Y entonces fue cuando me di cuenta de que estaba rodeado de auténticos superhéroes. La gente que usa sus virtudes, valores y talentos para no hundirse ante los reveses del destino o las pruebas que la vida nos hace pasar. Batman, ese héroe que se arma de capa y antifaz motivado por la venganza y el dolor que le causa el asesinato de sus padres, ya no me parecía tan fabuloso. Superman con sus poderes extraordinarios no parecía tan poderoso comparado con aquellos héroes reales que habían nacido en mi mismo planeta. Hulk, aquel personaje que adquiría su fuerza sobrehumana al entrar en contacto con la ira y la rabia, tampoco parecía un ejemplo a seguir comparado con la gente del autobús. Y así podríamos seguir repasando los diferentes superhéroes de la ficción que han llenado y siguen llenando el universo colectivo. Seres humanos o sobrehumanos, con pocos escrúpulos y capaces de destrozar a los supervillanos de turno sin miramientos. Siempre en eterna lucha, consigo mismos y con los demás, normalmente solitarios.

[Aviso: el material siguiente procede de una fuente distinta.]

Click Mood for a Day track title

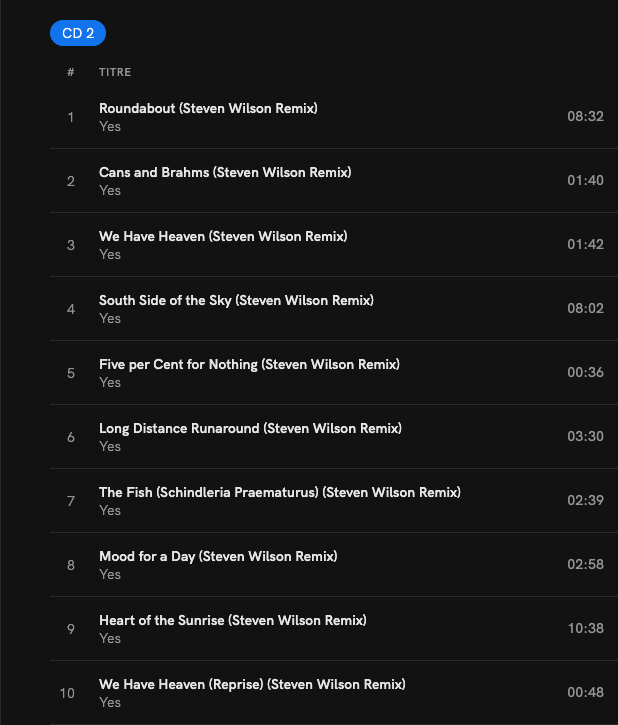(x=218, y=556)
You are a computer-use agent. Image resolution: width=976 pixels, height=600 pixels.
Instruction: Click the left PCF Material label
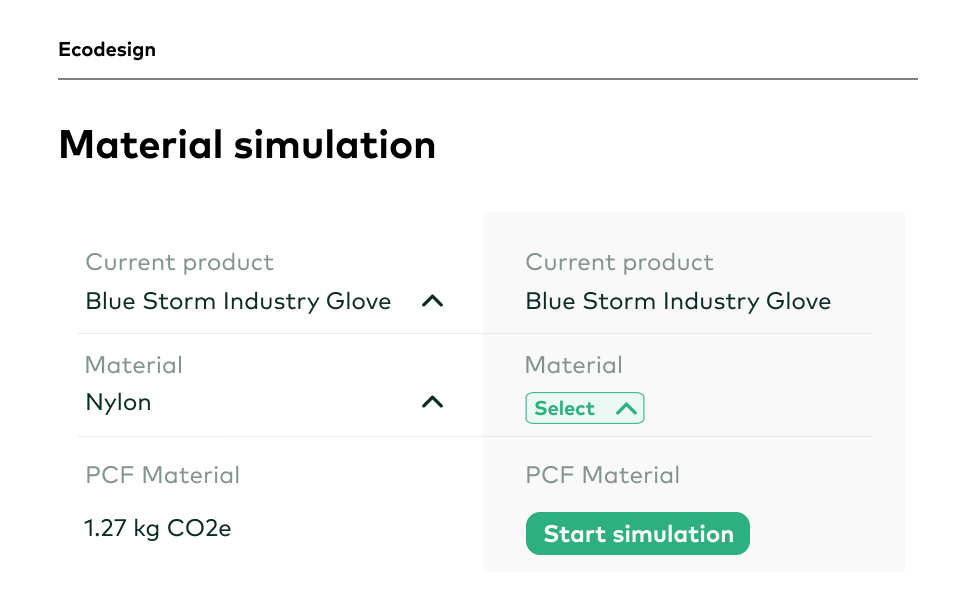click(162, 475)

Luchas y esfuerzos que nada tienen que ver con las realidades de ser discapacitado, tener que cuidar de tres niños, perder a un amigo, cuidar de familiares enfermos, hacer la declaración de hacienda, buscar aparcamiento en la ciudad después de horas de trabajo, o pluriempleo, de no recibir más correo que facturas y publicidad de viajes que uno no puede hacer o de apartamentos que no puede comprar…
Ahora miro con ojos diferentes a los demás porque se que, quizás, bajo el disfraz de la quiosquera, del funcionario o del pescadero, se esconde un auténtico superhéroe.